(Hedef işaretleme verileri)
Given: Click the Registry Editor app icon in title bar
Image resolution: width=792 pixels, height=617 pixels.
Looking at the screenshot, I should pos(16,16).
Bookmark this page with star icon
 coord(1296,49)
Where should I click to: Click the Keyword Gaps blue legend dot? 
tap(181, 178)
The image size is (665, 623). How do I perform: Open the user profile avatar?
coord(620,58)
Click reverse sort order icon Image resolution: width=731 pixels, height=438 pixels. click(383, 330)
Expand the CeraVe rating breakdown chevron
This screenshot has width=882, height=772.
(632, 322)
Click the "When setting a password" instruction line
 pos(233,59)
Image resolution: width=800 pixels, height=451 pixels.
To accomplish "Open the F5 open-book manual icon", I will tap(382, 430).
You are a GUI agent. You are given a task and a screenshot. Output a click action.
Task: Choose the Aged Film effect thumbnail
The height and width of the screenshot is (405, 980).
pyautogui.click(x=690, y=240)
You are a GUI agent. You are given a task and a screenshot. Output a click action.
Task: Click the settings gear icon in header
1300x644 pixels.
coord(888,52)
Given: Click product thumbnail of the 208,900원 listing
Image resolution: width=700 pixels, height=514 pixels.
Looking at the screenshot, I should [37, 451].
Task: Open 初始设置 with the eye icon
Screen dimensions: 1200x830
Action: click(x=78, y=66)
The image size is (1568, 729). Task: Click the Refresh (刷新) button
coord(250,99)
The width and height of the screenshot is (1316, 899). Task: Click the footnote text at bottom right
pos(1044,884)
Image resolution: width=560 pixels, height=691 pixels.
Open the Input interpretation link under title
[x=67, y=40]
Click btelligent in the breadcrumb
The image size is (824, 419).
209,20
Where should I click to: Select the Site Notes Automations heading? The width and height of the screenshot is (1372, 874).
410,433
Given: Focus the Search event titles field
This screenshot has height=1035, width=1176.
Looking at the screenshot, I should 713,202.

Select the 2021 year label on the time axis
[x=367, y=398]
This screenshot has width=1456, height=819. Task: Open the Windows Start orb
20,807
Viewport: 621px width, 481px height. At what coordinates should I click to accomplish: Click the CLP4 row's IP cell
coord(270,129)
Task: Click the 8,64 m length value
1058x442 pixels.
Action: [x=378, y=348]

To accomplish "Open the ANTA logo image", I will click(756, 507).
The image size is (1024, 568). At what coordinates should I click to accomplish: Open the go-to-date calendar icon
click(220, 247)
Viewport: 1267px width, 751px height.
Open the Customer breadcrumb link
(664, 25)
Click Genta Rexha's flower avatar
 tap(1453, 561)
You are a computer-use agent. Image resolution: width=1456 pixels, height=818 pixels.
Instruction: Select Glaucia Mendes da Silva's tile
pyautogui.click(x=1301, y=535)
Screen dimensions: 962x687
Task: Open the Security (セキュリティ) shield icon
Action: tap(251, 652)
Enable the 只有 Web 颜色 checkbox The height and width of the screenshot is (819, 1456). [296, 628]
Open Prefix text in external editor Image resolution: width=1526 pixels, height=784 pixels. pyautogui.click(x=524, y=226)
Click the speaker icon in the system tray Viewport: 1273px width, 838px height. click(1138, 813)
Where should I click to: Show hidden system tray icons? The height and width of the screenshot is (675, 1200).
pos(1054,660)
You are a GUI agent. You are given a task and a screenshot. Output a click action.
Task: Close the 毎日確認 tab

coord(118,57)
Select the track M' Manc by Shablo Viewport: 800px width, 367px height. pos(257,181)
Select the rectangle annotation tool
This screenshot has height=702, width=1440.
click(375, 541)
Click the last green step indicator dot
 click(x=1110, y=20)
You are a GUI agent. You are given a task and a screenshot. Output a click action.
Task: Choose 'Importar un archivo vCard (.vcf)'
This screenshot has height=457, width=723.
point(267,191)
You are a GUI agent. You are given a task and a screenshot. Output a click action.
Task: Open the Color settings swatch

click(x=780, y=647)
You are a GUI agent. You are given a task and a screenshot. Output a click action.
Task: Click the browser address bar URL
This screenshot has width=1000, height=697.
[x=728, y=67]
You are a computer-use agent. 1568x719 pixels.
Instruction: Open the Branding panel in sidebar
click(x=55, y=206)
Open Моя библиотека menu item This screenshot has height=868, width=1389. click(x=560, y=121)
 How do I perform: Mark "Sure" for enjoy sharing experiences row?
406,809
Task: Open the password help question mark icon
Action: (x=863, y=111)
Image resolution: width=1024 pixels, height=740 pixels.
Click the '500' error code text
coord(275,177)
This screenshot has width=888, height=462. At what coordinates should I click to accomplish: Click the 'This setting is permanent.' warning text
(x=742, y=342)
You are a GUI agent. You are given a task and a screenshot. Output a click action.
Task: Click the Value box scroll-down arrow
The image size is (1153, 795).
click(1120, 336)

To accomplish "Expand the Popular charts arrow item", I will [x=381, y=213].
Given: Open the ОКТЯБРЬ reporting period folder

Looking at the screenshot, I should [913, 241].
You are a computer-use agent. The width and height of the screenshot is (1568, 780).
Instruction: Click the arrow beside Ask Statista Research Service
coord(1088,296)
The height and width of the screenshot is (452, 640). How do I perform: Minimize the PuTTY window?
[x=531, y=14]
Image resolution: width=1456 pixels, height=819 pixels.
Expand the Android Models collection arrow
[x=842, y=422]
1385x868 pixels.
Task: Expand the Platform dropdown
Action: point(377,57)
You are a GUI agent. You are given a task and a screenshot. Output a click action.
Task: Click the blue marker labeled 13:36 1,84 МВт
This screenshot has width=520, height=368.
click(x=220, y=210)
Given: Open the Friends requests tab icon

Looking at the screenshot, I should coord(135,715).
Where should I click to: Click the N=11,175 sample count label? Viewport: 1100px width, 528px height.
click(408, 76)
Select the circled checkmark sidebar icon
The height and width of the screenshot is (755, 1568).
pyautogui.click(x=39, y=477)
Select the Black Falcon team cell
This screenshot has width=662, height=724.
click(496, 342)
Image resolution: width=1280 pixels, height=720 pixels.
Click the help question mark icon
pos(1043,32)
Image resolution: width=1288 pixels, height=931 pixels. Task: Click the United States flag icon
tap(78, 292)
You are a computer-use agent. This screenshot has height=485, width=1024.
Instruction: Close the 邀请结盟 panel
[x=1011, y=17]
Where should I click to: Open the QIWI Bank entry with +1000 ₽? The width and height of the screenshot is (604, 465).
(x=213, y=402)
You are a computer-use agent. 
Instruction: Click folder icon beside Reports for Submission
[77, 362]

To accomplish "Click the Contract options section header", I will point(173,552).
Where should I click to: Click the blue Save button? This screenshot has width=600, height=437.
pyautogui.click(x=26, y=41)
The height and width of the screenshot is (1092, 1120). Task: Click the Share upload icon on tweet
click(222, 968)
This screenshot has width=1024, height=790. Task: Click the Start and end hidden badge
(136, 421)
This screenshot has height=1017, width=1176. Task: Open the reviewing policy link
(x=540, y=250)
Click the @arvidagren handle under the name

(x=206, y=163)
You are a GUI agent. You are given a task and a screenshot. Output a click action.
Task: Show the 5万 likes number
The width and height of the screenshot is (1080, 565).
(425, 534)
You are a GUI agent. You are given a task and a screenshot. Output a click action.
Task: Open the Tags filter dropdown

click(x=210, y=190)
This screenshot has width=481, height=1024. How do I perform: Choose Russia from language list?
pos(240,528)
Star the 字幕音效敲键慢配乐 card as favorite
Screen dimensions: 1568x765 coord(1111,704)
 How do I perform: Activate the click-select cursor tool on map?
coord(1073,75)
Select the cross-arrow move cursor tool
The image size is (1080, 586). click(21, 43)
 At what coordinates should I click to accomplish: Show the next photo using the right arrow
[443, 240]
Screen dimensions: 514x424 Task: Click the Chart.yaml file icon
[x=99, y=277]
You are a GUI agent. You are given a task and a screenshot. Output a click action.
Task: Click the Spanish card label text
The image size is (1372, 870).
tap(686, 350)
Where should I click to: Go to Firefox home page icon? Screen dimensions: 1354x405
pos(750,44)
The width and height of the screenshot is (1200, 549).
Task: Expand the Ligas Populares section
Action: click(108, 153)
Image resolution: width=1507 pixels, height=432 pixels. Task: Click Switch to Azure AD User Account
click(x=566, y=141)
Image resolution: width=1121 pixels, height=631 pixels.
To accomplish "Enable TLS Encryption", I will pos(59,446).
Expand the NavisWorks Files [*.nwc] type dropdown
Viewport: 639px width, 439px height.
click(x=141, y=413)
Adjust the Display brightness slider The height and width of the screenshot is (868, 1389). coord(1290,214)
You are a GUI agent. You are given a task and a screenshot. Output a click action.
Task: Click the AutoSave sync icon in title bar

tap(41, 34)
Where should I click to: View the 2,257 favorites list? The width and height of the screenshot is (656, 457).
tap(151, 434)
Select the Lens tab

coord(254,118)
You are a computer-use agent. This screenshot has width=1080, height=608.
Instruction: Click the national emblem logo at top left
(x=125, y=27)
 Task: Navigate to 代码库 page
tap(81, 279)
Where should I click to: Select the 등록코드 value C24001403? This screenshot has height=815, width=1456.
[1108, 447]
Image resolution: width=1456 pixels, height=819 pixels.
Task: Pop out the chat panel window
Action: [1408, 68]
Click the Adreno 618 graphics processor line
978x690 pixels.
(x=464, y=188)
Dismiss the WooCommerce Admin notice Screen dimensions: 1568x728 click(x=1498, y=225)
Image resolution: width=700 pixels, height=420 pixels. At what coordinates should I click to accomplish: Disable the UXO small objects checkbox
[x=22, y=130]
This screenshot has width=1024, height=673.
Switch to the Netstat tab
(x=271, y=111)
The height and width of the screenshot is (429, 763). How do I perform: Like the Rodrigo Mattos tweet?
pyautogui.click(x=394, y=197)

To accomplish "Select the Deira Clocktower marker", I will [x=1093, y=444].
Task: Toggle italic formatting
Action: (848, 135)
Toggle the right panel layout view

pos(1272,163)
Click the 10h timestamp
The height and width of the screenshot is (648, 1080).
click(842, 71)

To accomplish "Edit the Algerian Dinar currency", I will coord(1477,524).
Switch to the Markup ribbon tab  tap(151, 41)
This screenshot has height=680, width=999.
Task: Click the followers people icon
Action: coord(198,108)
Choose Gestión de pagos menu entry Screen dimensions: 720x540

▶ [Görev amacı]
"Bookmark this page with star icon" ifadesinin geçtiği satırdan "Looking at the screenshot, I should [37, 451]." ifadesinin geçtiği satıra kadar olan satırları, iki uç da dahil olmak üzere, hiçbir değişiklik yapmadan çıktı olarak verin.

▶ [Sonuç]
Bookmark this page with star icon
 coord(1296,49)
Where should I click to: Click the Keyword Gaps blue legend dot? 
tap(181, 178)
The image size is (665, 623). How do I perform: Open the user profile avatar?
coord(620,58)
Click reverse sort order icon Image resolution: width=731 pixels, height=438 pixels. click(383, 330)
Expand the CeraVe rating breakdown chevron
This screenshot has width=882, height=772.
(632, 322)
Click the "When setting a password" instruction line
 pos(233,59)
Image resolution: width=800 pixels, height=451 pixels.
To accomplish "Open the F5 open-book manual icon", I will tap(382, 430).
You are a GUI agent. You are given a task and a screenshot. Output a click action.
Task: Choose the Aged Film effect thumbnail
The height and width of the screenshot is (405, 980).
pyautogui.click(x=690, y=240)
You are a GUI agent. You are given a task and a screenshot. Output a click action.
Task: Click the settings gear icon in header
1300x644 pixels.
coord(888,52)
Given: Click product thumbnail of the 208,900원 listing
Image resolution: width=700 pixels, height=514 pixels.
Looking at the screenshot, I should [37, 451].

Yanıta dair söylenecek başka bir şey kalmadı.